[Text to read]
►

The Functioning of Establishments
Thus far we have dealt with the findings and
conclusions regarding the course of events, and the responsibility for
them of those persons whose actions had a decisive effect on the course
of events. As we noted, we decided not to discuss the activities of
other persons who were close to the course of events but who played a
secondary role. All these persons, whether they had central or
secondary roles, operated within organizational frameworks whose
functioning was flawed.
In this section of the the report we wish to dwell
briefly on the flaws in the functioning of these organizational
establishments. We shall devote only a few comments to this important
topic, with the aim of pointing to a number of flaws which seem to us
worrisome, and to bring about a situation in which all the responsible
authorites - civil and military - will take all the requisite measures
so that the reasons and causes for these flaws will be examined and
analyzed, the lessons therefrom learned, and so that what requires
amending will indeed be amended. As in this entire report, we shall
deal only with the functioning of the various establishments from the
time the decision was taken on the entry of the Phalangists into the
camps until their departure. Within this framework, too, we shall offer
our opinion only regarding outstanding matters which are especially
noteworthy. Unquestionably, there were many establishments that
functioned properly, even excellently; but in the nature of things our
attention is directed toward those establishments in which were
revealed flaws that are relevant to the subject of the commission's
scrutiny. Hence, the major part of our attention is directed to two key
topics which concern us: one is the flaws in the course of
decision-taking by the policy-making institutions; the other is the
flaws in the manner of handling the information which was received.

◄

[Written tasks]
1. In the passage on the functioning of establishments, which two key topics receive most of the commission's attention?
2. Decide whether each statement agrees with the passage on the functioning of establishments. Answer yes or no, and quote the words from the passage that settle it.
(a) All of the establishments examined functioned with flaws.
(b) The section covers the period from the decision on the Phalangists' entry into the camps until their departure.
(c) The commission chose to discuss the activities of persons who played a secondary role.
3. Carry the passage on the functioning of establishments forward from its final sentence, keeping its voice.

[Information shown]
►

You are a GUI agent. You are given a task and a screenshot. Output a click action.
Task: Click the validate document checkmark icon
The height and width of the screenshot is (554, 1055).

◄

[Task-by-task outputs]
1. Flaws in the course of decision-taking by the policy-making institutions, and flaws in the handling of the information that was received.

2.
(a) No: "Unquestionably, there were many establishments that functioned properly, even excellently"
(b) Yes: "from the time the decision was taken on the entry of the Phalangists into the camps until their departure"
(c) No: "we decided not to discuss the activities of other persons who were close to the course of events but who played a secondary role"

3.
The decision on the entry of the Phalangists into
the refugee camps was taken on Wednesday (15.9.82) in the morning. The
Prime Minister was not then informed of the decision. The Prime
Minister heard about the decision, together with all the other
ministers, in the course of a report made by the Chief of Staff at the
Cabinet session on Thursday (16.9.82) when the Phalangists were already
in the camps. Thereafter, no report was made to the Prime Minister
regarding the excesses of the Phalangists in the camps, and the Prime
Minister learned about the events in the camps from a BBC broadcast on
Saturday (18.9.82) afternoon. This state of affairs is unsatisfactory
on two planes: first, the importance of the decision on the entry of
the Phalangists, against the backdrop of the Lebanese situation as it
was known to those concerned, required that the decision on having the
Phalangists enter the camps be made with the prior approval of the
Prime Minister. Moreover, once the decision had been taken without the
Prime Minister's participation, orderly processes of government
required that the decision be made known to him at the earliest
possible moment. It is not proper procedure for the Prime Minister to
hear about this decision in an incidental manner along with the other
Cabinet ministers during a Cabinet session, when the Phalangists were
already in the camps.
Second, once the decision was taken, orderly
processes of government required that the Prime Minister be informed of
any excesses committed. What the Defense Minister, the Chief of Staff
and the General Command knew on Friday and on Saturday morning, the
Prime Minister ought also to have known. It is inconceivable that the
Prime Minister should receive his information about this from a foreign
radio station.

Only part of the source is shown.